Piantedosi: “El Koudri scrisse frasi contro i cristiani”. Salvini: “Non è il gesto di un folle isolato”
Il ministro dell’Interno rivela il contenuto di una email inviata all’università dal fermato per l’attacco di Modena. Nelle prossime ore l’interrogatorio di garanzia davanti ai pm
Nuovi elementi emergono sull’inchiesta relativa all’attacco avvenuto a Modena. Il ministro dell’Interno Matteo Piantedosi, in un’intervista rilasciata al quotidiano Il Giornale, ha riferito che il fermato, El Koudri, avrebbe scritto in passato frasi offensive contro i cristiani in una email indirizzata alla propria università.
“In una email indirizzata alla sua università El Koudri proferì frasi contro i ‘bastardi cristiani’ e altre espressioni blasfeme, per poi chiedere scusa”, ha dichiarato Piantedosi. Secondo il titolare del Viminale, questi elementi “non possono portare a liquidare l’attacco come il gesto di un folle isolato”.
Sulla vicenda è intervenuto anche il vicepremier Matteo Salvini, che ha parlato di un chiaro riferimento religioso nelle parole del fermato. “El Koudri inneggiava ad Allah e scriveva: ‘Bastardi cristiani, se è italiano peggio mi sento’”, ha affermato il leader della Lega.

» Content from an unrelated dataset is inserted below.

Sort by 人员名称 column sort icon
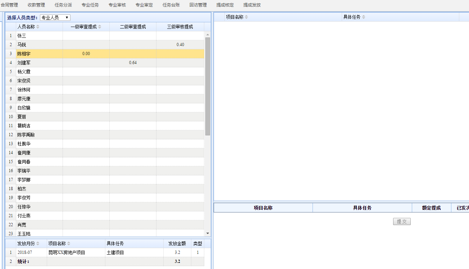The image size is (469, 269). pyautogui.click(x=38, y=27)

Nel frattempo proseguono le indagini della magistratura. L’uomo fermato, che nella giornata di sabato si è avvalso della facoltà di non rispondere davanti agli investigatori, comparirà nelle prossime ore davanti ai pubblici ministeri per l’interrogatorio di garanzia. Gli inquirenti stanno cercando di chiarire il contesto dell’attacco e l’eventuale presenza di motivazioni ideologiche o religiose dietro il gesto.